Trecho apresentado
╭──

LL: Além das que já mencionei, cabe destacar que alterações climáticas podem alterar não só a prevalência das doenças transmitidas por vetores, como também a sua sazonalidade, o que pode impactar de forma crítica os serviços de saúde para atender demandas não esperadas, sem falar no risco de epidemias ou de pandemias.
A disponibilidade e qualidade da água podem ser prejudicadas pelas inundações, com consequente aumento de doenças infecciosas. Outro aspecto importante é que podem impactar a produção de alimentos, levando a uma insegurança alimentar e problemas nutricionais.
Além disso, os eventos climáticos extremos não apenas causam ferimentos e perdas de vida diretamente, mas também têm efeitos em longo prazo sobre a saúde mental, sobre a infraestrutura de saúde, de moradia, de abastecimento, o que repercute nas condições de vida das pessoas afetadas.
Ainda falando sobre o Frontiers, um dos palestrantes, Ricardo Sodré, representou uma startup com foco em mudanças climáticas. Indo além da análise de dados meteorológicos (da atuação da empresa dele), quais campos você considera promissores para as climatechs?
LL: O monitoramento climático que eles realizam com enfoque na agricultura já pode ser utilizado para correlacionar com desfechos em saúde também. Temos discutido as possibilidades nesse sentido. Mas existe um vasto campo, como, por exemplo, monitoramento de emissões de carbono, sistemas de alerta para populações em risco de desastres climáticos, ou mesmo de eventos mais amenos, mas que interferem na saúde.

╰──

Dê continuidade à entrevista sobre mudanças climáticas e saúde, começando logo após a última frase do trecho acima.

[Entradas de dados salvas]
╭──

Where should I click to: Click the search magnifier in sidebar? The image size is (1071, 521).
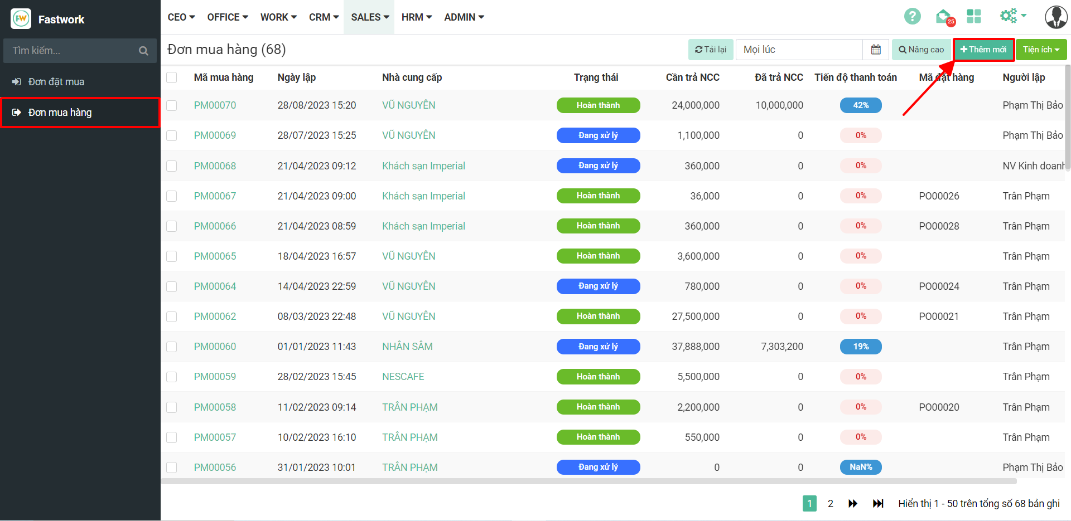[x=143, y=51]
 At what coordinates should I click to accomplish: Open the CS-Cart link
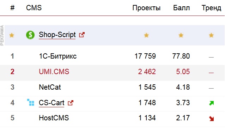51,103
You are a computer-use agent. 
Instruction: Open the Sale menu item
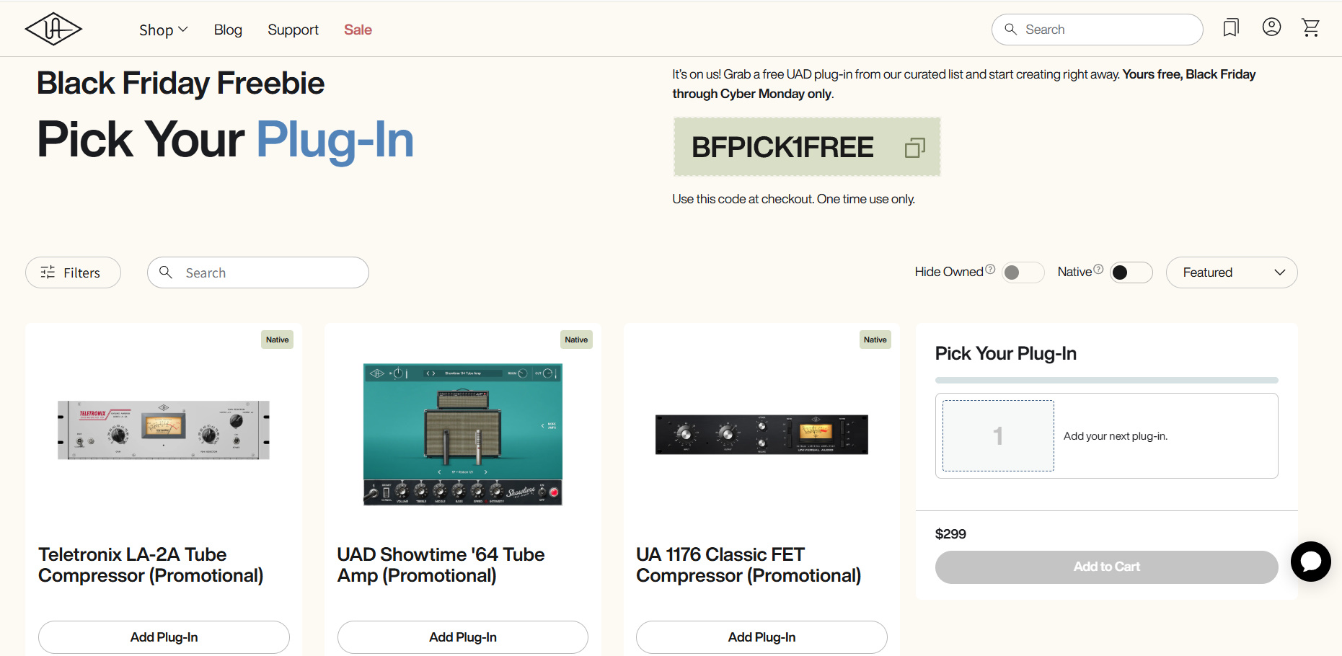358,30
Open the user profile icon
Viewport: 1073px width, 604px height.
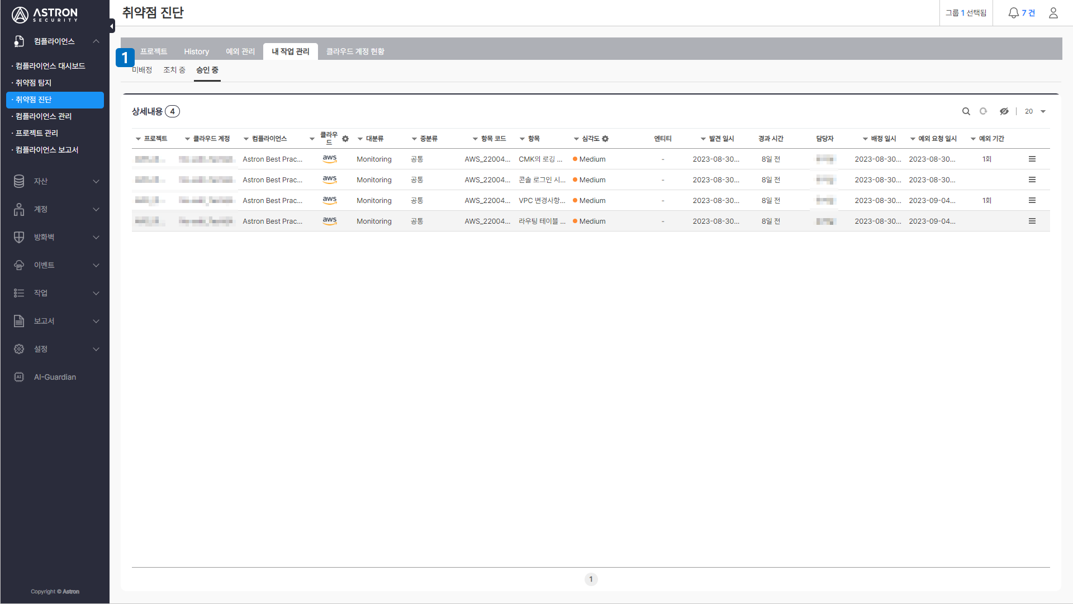coord(1053,13)
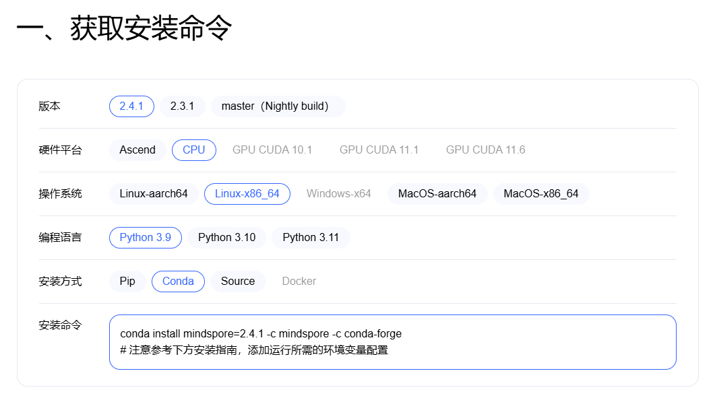Screen dimensions: 715x398
Task: Click the conda install command text box
Action: pos(393,342)
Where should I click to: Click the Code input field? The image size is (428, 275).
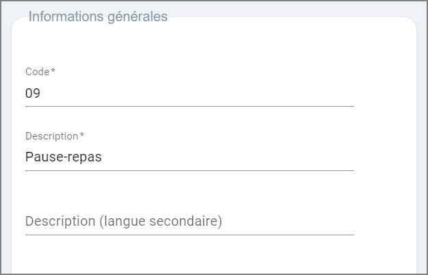pos(189,94)
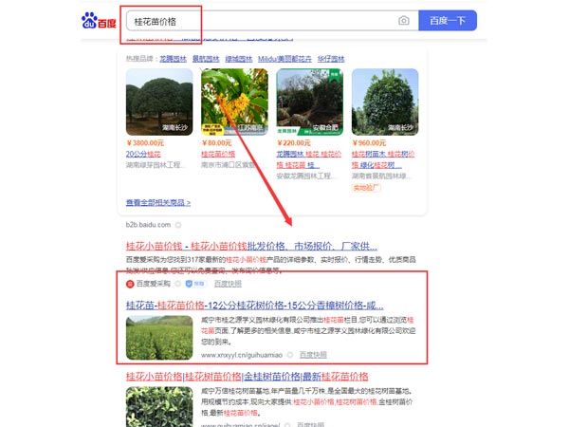Click the 百度爱采购 red source icon
569x427 pixels.
click(130, 283)
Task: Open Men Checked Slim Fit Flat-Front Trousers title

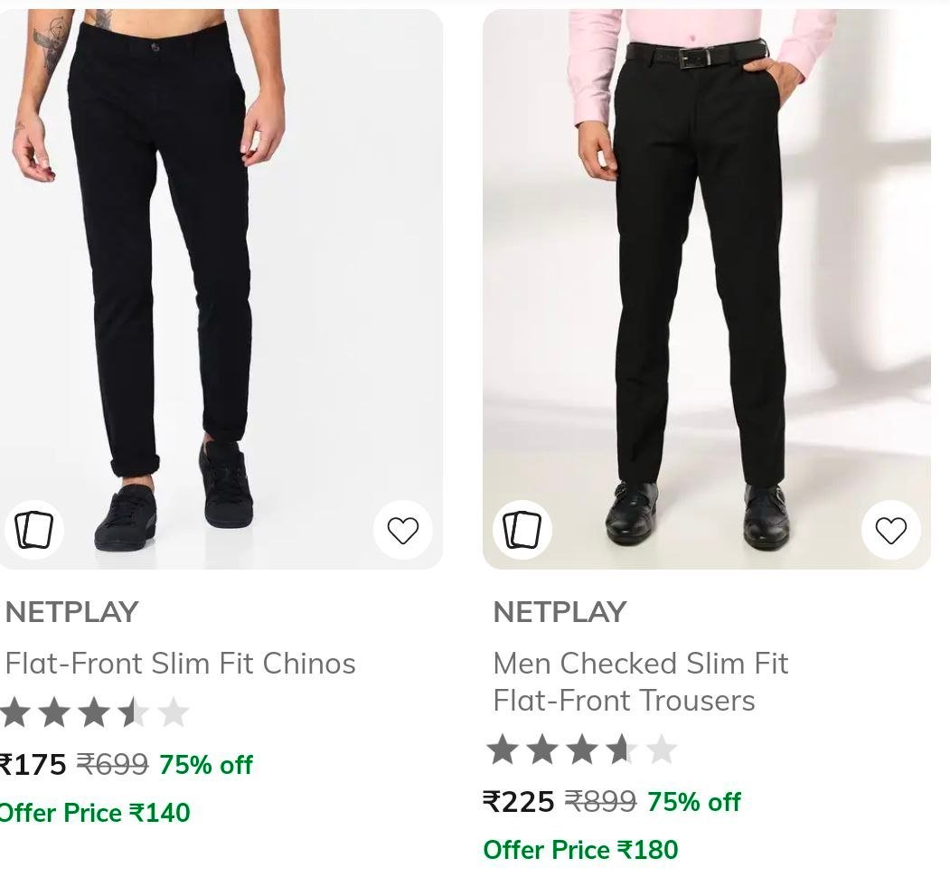Action: [641, 682]
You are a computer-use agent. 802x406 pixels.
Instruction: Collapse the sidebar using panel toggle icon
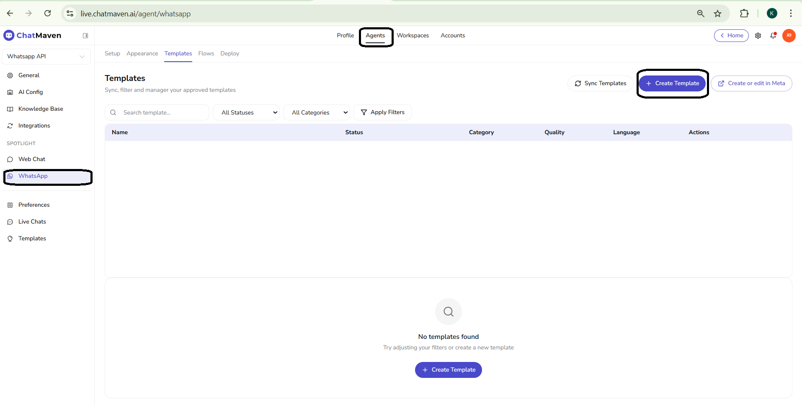(x=85, y=36)

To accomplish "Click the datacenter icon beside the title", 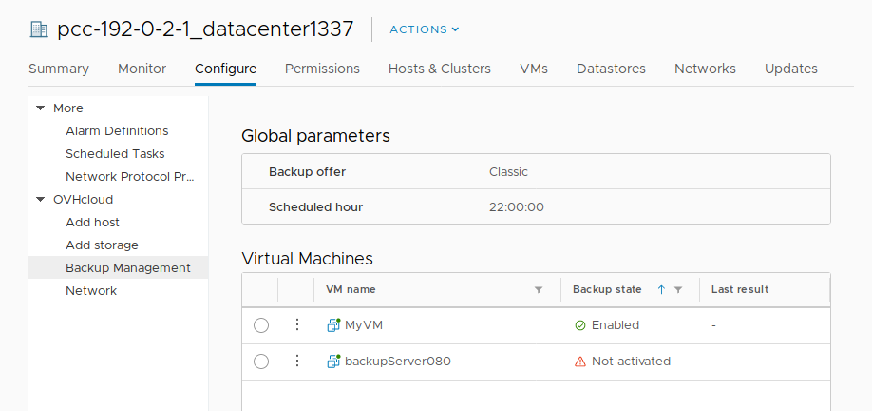I will pos(39,29).
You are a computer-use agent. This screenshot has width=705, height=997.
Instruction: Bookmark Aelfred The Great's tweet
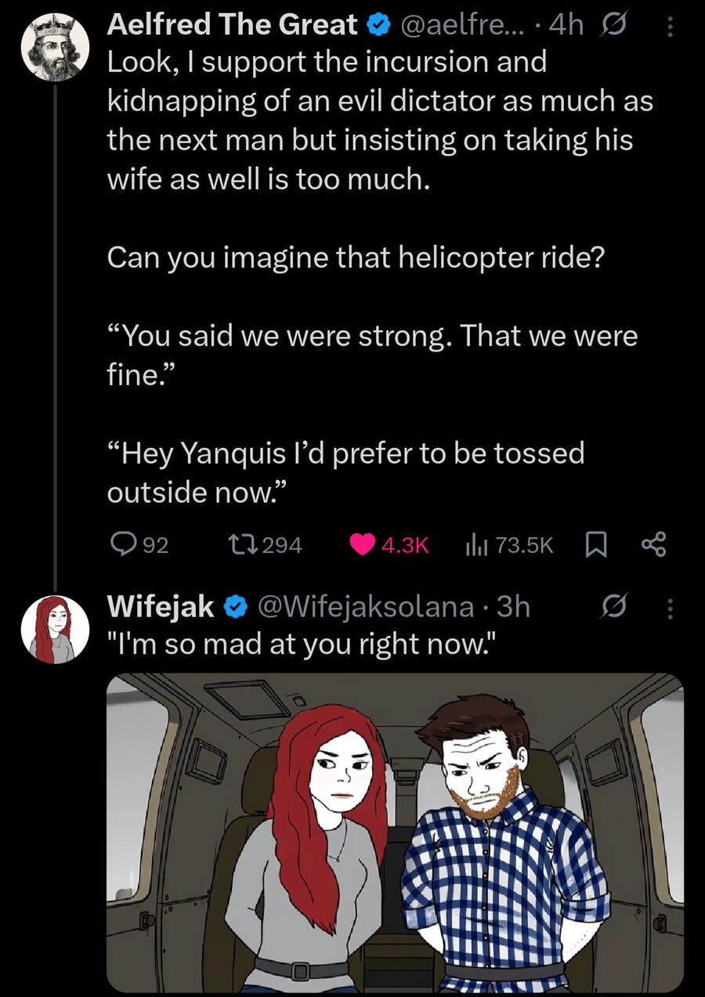point(595,544)
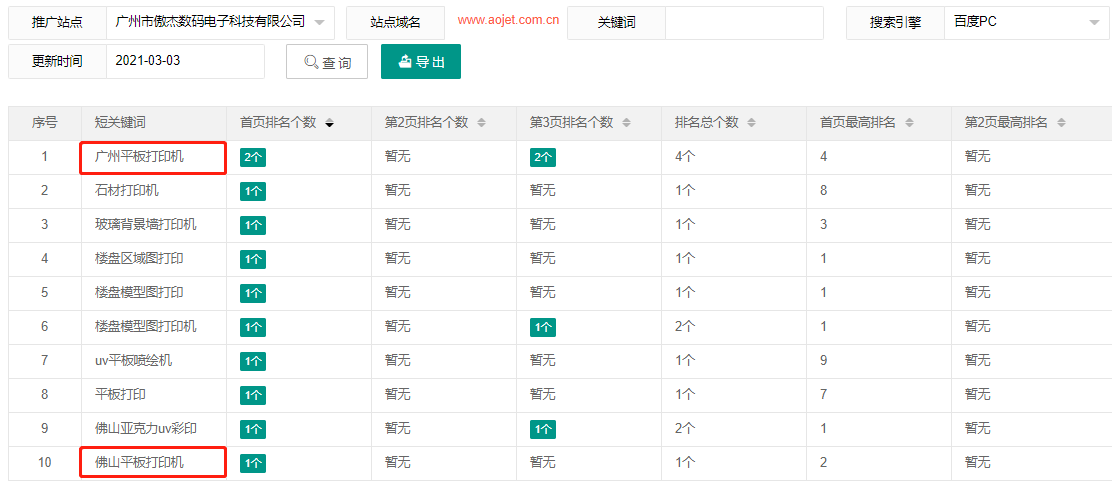Click keyword uv平板喷绘机 in row 7
This screenshot has width=1112, height=481.
coord(134,360)
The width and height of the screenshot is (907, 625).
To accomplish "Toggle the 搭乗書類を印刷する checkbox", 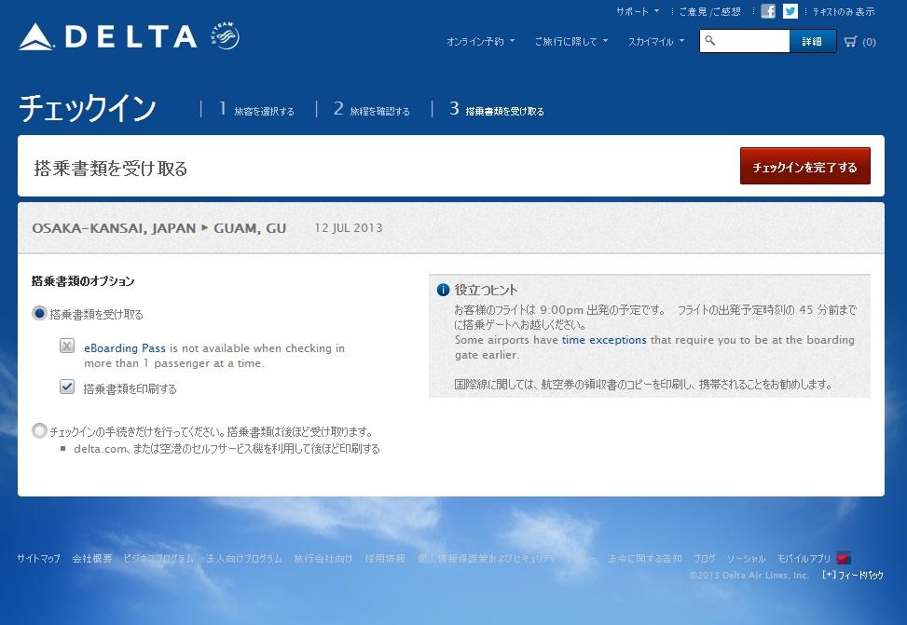I will (x=67, y=387).
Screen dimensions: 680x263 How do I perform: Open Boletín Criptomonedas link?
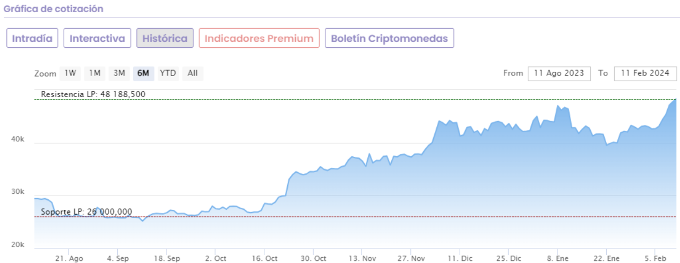389,38
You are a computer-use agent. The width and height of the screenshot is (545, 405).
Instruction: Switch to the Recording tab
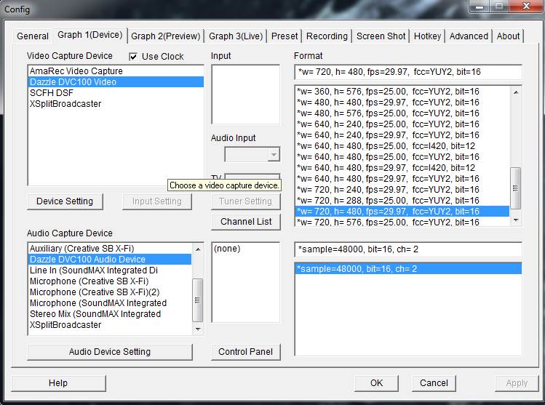tap(327, 36)
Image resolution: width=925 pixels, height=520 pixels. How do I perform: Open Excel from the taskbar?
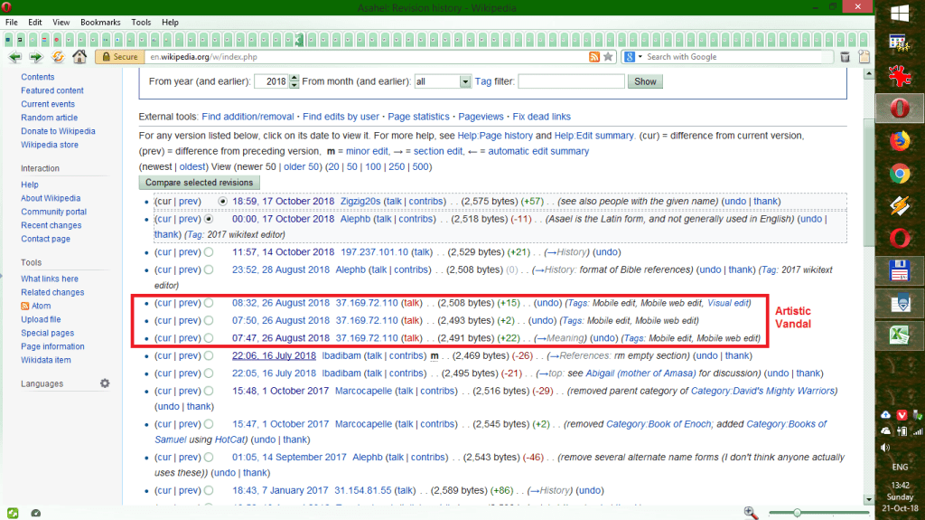tap(899, 336)
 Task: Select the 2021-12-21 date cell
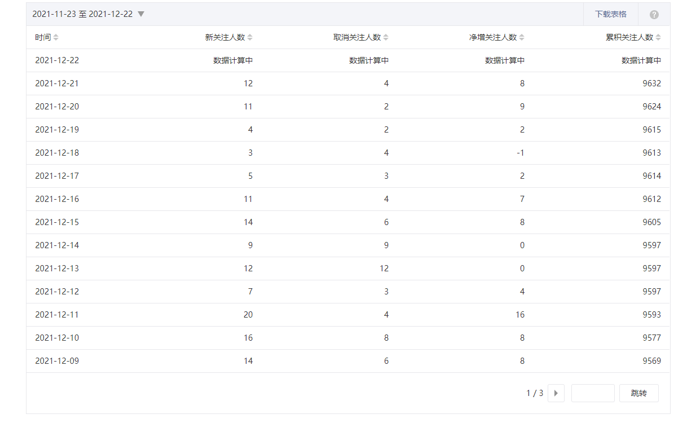(57, 83)
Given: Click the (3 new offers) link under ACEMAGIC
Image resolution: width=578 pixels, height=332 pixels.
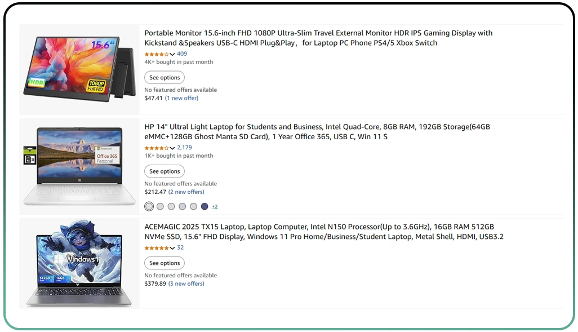Looking at the screenshot, I should coord(186,284).
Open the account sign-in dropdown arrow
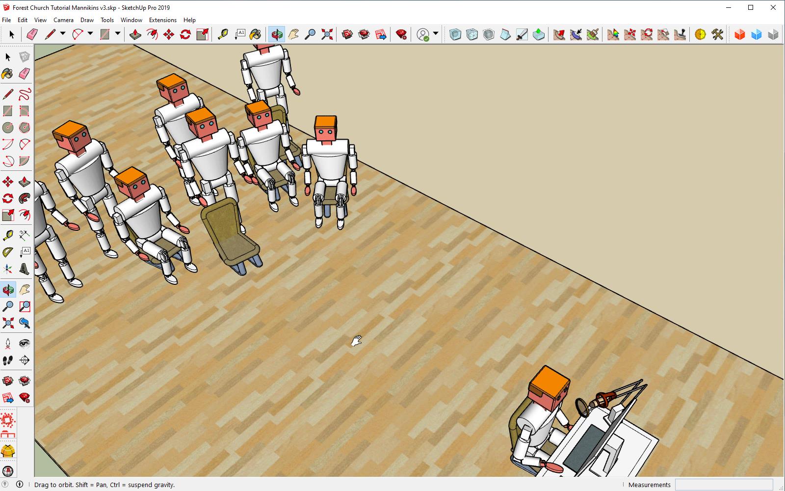This screenshot has height=491, width=785. pos(435,34)

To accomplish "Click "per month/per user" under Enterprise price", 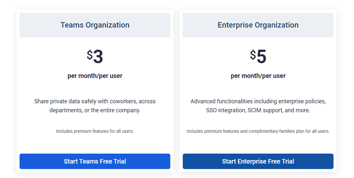I will point(258,76).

╰──

Resposta do exercício
E de qual forma a inovação pode atuar em conjunto com os profissionais de saúde nesse contexto de mudanças climáticas?
LL: As mudanças climáticas caminham de mãos dadas com a saúde humana e, portanto, os profissionais de saúde também sempre estarão envolvidos nesse contexto.
A questão que se coloca é que ainda não estamos formando profissionais de saúde com currículos adequados para atuar nessas situações que demandam competência técnica, mas também emocional. Como tornar os serviços de saúde mais resilientes neste cenário é outra questão sobre a qual todos terão que refletir em busca de soluções adequadas e inovadoras.
Tem algum projeto que una tecnologia e inovação para o enfrentamento de mudanças climáticas que você considera promissor?
LL: Na área da educação, poderia citar o ClimateRX que fornece informações e orientações sobre formas de agir para que a população se prepare para os impactos das alterações climáticas e sobre como cuidar da saúde nesse cenário. É uma plataforma desenvolvida em parceria com a Alliance of Nurses for Healthy Environments, Kaiser Permanente, National League for Nursing, dentre outras instituições da área da saúde, e tem vasto material para os profissionais de saúde.
A educação é um caminho, mas não é o único. Iniciativas que possam ajudar na construção das políticas públicas necessárias nessa área, que facilitem a integração dos gestores públicos da saúde e ambientais podem ser promissoras porque atacam as causas e os efeitos das mudanças climáticas de maneira integrada e sustentável, e isso pode ser muito inovador se buscamos promover o manejo adequado das mudanças climáticas e a saúde da população com equidade.
Você tem uma linha de pesquisa sobre os benefícios do contato com a natureza em pontos como saúde mental, reabilitação, prevenção de doenças e promoção da saúde. É possível combinar esses benefícios com inovação?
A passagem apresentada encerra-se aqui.